## Collected data
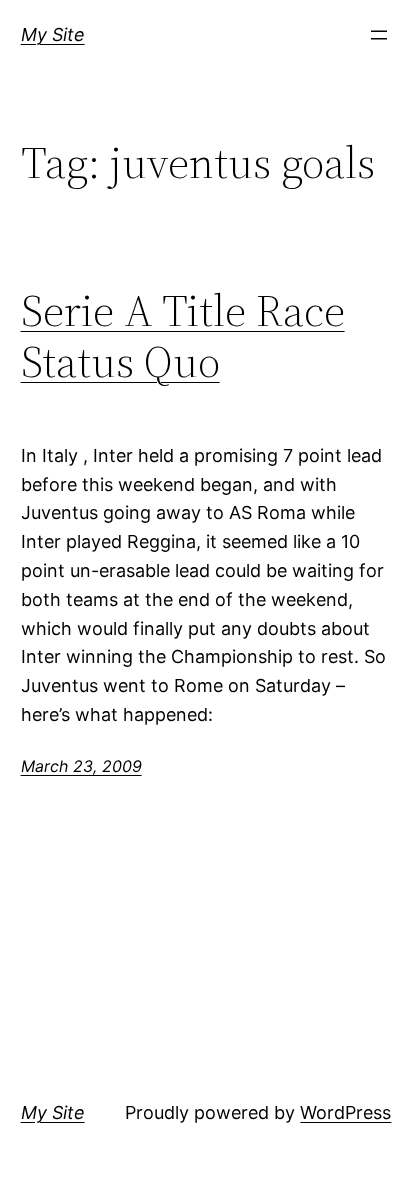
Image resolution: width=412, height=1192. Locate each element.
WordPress (345, 1112)
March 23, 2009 (81, 766)
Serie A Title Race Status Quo (183, 336)
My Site (53, 34)
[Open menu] (379, 35)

## Task
Nothing but the records, repeated exactly and stripped of pictures, should appear in the answer.

## Written answer
Image resolution: width=412, height=1192. Locate each element.
WordPress (345, 1112)
March 23, 2009 (81, 766)
Serie A Title Race Status Quo (183, 336)
My Site (53, 34)
[Open menu] (379, 35)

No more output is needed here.